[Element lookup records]
● ● ● ● ●

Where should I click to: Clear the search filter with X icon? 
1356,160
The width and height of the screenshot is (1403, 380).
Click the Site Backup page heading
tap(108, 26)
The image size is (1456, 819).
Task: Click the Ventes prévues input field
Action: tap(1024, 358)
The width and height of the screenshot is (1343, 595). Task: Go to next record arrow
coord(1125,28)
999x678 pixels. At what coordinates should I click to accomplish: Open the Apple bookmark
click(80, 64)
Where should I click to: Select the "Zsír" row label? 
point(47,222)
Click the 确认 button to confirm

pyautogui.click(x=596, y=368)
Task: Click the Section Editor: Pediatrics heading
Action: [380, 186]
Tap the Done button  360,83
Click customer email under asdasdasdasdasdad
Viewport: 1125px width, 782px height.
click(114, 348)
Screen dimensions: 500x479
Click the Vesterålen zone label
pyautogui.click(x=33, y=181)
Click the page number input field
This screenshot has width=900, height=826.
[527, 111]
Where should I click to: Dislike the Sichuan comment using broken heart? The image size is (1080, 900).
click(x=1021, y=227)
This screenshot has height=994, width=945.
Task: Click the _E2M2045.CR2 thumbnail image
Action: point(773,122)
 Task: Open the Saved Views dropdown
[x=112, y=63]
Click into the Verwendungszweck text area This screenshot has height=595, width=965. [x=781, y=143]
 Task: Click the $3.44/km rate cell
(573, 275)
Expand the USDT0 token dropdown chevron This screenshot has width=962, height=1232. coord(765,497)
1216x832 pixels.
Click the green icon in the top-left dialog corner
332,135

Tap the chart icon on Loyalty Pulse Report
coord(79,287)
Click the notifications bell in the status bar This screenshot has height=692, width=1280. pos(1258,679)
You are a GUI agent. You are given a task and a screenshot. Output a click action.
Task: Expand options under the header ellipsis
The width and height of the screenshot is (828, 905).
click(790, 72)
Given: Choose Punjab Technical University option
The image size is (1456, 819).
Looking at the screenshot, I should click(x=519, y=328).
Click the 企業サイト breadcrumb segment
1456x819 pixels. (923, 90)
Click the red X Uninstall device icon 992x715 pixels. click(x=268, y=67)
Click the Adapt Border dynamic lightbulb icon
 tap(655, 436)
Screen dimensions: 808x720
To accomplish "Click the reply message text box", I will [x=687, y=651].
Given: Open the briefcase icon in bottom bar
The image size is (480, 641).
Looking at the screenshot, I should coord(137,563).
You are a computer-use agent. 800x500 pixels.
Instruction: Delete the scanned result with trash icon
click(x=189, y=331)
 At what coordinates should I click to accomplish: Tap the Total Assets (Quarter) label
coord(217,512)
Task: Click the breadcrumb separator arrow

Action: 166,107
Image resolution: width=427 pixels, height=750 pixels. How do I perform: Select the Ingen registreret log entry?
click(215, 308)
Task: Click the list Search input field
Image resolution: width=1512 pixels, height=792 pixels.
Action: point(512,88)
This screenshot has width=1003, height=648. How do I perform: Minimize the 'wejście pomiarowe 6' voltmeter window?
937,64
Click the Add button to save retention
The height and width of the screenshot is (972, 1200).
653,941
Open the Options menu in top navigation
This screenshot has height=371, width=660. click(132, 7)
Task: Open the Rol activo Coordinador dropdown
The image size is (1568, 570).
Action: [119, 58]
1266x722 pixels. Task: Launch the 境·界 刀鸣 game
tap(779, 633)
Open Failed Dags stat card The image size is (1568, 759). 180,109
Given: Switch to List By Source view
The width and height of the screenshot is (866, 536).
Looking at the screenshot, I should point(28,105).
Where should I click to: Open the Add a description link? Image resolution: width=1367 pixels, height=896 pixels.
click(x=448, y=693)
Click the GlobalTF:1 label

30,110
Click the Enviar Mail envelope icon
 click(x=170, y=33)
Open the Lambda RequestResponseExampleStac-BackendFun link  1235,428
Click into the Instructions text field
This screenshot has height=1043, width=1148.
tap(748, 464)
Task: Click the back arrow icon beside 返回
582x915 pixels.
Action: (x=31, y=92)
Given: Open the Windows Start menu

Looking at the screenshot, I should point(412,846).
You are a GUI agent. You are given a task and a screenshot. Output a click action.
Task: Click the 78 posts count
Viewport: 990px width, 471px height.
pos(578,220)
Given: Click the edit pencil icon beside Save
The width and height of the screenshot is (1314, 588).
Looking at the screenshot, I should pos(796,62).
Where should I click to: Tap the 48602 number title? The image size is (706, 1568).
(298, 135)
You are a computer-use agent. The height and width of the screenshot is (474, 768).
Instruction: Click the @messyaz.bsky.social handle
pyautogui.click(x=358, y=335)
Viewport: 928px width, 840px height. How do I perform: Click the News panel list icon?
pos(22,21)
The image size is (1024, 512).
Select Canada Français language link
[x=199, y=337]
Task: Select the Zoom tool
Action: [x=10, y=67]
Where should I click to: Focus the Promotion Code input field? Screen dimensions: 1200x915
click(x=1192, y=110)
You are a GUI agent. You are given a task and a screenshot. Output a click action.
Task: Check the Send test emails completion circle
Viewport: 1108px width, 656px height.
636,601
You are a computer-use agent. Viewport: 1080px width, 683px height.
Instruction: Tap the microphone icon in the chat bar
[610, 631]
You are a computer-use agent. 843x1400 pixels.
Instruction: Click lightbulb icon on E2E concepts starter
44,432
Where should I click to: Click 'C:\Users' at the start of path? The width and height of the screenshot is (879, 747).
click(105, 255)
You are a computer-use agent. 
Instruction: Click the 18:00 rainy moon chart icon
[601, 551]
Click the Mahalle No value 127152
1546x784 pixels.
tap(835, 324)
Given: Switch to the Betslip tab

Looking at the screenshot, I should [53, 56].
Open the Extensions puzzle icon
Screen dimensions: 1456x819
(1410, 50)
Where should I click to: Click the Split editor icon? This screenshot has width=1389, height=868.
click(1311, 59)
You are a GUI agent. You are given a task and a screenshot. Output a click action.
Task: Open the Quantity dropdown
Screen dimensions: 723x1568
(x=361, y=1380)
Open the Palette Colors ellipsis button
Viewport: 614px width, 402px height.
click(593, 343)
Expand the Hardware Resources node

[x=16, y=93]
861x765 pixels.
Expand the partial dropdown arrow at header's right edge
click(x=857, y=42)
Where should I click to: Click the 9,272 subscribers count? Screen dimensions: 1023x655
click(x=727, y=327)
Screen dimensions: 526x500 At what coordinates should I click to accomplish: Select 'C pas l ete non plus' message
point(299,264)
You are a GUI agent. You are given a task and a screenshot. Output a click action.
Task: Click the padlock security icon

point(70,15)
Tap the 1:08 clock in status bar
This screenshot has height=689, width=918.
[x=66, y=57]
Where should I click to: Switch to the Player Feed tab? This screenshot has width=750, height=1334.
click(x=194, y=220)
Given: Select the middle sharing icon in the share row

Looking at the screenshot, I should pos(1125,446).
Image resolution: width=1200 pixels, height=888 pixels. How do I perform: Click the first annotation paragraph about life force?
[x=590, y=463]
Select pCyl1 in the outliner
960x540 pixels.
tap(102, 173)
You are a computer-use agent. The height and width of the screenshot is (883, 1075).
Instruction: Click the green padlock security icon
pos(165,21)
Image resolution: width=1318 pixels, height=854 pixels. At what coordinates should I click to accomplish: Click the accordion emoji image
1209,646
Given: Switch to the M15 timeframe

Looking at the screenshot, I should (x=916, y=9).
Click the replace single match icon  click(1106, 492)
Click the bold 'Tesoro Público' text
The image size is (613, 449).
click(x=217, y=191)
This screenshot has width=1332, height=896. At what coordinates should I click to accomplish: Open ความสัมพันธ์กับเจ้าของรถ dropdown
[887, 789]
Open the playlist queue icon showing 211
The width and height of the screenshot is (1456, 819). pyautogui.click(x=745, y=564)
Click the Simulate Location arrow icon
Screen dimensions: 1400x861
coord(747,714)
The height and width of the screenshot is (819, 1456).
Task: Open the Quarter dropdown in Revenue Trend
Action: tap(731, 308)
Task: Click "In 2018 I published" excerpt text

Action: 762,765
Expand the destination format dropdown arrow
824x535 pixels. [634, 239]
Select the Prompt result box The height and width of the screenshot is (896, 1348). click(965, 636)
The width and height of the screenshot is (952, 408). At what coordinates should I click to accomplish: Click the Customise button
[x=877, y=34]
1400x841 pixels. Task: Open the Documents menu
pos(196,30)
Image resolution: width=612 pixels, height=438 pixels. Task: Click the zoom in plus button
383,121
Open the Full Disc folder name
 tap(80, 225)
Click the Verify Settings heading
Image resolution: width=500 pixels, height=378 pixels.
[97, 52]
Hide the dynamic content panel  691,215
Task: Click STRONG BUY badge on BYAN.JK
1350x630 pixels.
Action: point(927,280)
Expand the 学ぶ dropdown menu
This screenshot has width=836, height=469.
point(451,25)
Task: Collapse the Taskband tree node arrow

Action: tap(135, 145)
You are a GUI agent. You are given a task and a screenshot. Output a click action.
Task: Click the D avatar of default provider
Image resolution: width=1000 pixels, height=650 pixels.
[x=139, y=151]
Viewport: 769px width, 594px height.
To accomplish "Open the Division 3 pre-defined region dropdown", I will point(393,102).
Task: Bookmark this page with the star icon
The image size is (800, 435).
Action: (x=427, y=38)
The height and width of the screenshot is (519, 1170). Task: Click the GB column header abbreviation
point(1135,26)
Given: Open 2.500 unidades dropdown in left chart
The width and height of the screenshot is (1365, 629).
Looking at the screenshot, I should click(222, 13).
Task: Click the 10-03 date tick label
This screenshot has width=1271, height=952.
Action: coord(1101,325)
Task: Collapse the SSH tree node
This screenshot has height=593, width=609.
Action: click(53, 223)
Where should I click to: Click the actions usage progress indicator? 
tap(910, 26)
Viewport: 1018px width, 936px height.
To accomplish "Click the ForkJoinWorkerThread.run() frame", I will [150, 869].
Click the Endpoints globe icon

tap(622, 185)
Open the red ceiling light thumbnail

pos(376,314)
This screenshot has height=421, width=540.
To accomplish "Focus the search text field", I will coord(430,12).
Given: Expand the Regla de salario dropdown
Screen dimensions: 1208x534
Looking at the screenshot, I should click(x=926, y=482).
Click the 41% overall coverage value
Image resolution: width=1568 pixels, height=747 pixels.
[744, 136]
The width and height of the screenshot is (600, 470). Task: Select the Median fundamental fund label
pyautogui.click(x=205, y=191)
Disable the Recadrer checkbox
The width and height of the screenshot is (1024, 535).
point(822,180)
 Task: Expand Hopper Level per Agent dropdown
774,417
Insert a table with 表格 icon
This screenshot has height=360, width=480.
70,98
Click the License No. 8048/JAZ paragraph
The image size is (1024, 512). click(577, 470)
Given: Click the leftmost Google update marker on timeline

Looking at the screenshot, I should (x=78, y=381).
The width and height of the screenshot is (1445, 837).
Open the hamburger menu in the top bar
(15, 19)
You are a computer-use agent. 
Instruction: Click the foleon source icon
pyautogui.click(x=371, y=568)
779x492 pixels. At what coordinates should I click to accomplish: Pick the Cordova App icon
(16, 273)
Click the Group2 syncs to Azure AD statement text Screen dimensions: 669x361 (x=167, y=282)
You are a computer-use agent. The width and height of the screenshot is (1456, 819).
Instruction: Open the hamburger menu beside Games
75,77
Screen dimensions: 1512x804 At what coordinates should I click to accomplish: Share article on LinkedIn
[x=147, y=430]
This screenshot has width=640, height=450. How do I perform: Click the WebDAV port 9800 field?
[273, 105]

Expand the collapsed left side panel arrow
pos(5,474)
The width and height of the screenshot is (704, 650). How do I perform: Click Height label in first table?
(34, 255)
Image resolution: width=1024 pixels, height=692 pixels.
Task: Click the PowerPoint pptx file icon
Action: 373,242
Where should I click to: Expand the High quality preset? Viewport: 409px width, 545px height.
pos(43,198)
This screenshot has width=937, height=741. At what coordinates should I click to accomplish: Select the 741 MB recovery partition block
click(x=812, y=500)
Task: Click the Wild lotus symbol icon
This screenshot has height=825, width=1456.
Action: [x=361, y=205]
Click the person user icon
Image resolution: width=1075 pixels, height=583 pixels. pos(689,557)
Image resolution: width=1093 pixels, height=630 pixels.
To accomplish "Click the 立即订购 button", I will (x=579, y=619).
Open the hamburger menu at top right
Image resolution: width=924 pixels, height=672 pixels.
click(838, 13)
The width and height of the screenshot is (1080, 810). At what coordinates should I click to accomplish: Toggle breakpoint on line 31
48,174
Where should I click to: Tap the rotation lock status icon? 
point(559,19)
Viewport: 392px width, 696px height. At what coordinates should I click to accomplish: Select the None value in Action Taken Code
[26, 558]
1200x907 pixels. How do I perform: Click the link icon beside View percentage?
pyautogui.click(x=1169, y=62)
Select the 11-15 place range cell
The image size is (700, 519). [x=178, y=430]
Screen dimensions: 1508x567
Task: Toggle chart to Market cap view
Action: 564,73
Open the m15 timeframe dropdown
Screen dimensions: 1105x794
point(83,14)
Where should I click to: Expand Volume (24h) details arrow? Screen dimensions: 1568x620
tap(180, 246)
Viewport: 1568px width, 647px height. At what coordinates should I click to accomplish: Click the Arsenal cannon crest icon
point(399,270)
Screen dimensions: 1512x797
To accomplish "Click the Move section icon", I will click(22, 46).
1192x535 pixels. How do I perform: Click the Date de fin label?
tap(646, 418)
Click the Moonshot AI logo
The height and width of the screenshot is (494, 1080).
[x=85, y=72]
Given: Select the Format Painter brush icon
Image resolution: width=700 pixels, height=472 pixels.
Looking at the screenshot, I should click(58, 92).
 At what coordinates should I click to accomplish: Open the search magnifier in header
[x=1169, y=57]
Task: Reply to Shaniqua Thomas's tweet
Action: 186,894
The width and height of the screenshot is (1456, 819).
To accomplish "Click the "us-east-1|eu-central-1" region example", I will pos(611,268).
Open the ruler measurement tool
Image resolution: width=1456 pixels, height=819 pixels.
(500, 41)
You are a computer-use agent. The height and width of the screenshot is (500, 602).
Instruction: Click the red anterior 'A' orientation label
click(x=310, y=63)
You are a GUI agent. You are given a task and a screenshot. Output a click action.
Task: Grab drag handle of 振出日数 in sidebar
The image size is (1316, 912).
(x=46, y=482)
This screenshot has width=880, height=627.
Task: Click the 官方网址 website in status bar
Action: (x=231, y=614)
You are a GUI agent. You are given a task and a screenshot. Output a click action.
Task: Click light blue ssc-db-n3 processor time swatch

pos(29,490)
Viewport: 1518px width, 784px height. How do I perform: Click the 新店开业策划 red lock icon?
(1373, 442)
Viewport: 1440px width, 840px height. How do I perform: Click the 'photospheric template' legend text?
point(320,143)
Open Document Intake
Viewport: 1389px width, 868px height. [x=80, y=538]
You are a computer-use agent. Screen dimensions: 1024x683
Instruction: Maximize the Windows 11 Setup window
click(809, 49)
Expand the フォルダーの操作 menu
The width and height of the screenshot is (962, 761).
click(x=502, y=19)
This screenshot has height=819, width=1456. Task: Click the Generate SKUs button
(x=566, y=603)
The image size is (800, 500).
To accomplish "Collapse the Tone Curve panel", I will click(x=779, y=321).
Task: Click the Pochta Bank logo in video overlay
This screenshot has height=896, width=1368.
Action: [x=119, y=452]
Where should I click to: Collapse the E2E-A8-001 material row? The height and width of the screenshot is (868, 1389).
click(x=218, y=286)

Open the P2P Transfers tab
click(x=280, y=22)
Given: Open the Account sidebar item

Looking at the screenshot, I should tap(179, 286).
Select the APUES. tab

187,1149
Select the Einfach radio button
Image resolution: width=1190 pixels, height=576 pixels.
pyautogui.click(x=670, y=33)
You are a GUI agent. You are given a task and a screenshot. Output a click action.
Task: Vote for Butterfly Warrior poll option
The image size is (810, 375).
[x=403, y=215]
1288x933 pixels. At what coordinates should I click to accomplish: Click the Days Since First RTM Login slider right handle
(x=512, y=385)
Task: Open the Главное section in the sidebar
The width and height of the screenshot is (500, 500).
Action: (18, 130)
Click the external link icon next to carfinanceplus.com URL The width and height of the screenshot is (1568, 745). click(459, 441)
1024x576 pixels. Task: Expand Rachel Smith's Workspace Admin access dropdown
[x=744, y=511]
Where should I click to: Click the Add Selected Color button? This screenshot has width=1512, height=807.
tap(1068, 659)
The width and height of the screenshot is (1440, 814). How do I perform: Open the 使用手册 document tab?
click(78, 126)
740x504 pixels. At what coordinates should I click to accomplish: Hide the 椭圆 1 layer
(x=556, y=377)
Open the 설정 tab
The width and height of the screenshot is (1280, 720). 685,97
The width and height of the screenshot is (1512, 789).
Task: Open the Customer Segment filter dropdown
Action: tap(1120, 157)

● ● ● ● ●

EXERCISE INSTRUCTIONS.
Pick out and copy every line of the material above that contains the word "number", matching case exactly.

RESULT.
Click the page number input field
Where should I click to: Tap the 48602 number title? The image size is (706, 1568).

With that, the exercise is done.